Yan Yu, PhD Defense
Department of Atmospheric and Oceanic Sciences, University of Wisconsin-Madison
Vegetation-climate feedbacks in the Sahel:a combined statistical and dynamical assessment
Room 811 AOSS, April 24, 2017, 1:45 PM
The Sahel is characterized by substantial interannual to decadal variability in rainfall and high socio-economic vulnerability to hydrologic extremes. Attribution of this pronounced rainfall variability to either oceanic or terrestrial drivers has proven to be an elusive challenge. Classic, model-based theory of land-atmosphere interactions across Sahel has promoted positive vegetation-rainfall feedbacks associated with a dominant surface albedo mechanism. However, neither the proposed positive vegetation-rainfall feedback nor its underlying albedo mechanism has been convincingly demonstrated in observation.
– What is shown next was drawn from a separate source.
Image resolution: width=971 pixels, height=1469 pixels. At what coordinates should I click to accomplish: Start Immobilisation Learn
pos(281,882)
Here, the multivariate Generalized Equilibrium Feedback Assessment (GEFA) is applied to identify the observed terrestrial impacts on Sahel climate and explore the underlying mechanisms.
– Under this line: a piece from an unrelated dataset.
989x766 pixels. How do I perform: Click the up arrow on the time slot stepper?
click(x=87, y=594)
The reliability of GEFA is first evaluated against dynamical experiments with modified leaf area index (LAI) and soil moisture across the Sahel within the Community Earth System Model (CESM). In order to reduce the sampling error caused by short data records, the traditional GEFA approach is refined through stepwise GEFA, in which unimportant forcings are dropped through stepwise selection. Consistent statistically- and dynamically-assessed atmospheric responses to Sahel LAI anomalies demonstrate GEFA's capability of isolating terrestrial impacts on Sahel climate. Furthermore, stepwise GEFA provides reliable estimates of the terrestrial impacts with the typical length of observational datasets, thereby enhancing the method's applicability.
After successful validation of stepwise GEFA, the observed terrestrial impacts on the Sahel climate are examined by applying stepwise GEFA to multiple gridded observations, remote sensing products, and reanalyses. The observational analysis confirms the proposed positive vegetation-rainfall feedback across the Sahel, which is confined to the post-monsoon season, although it is associated with a moisture recycling mechanism, rather than the classic albedo-based mechanism, on the seasonal to interannual time scale. Positive anomalies of vegetation greenness across the Sahel during the late and post-monsoon periods favor enhanced evapotranspiration, precipitable water, convective activity, and rainfall, indicative of amplified moisture recycling.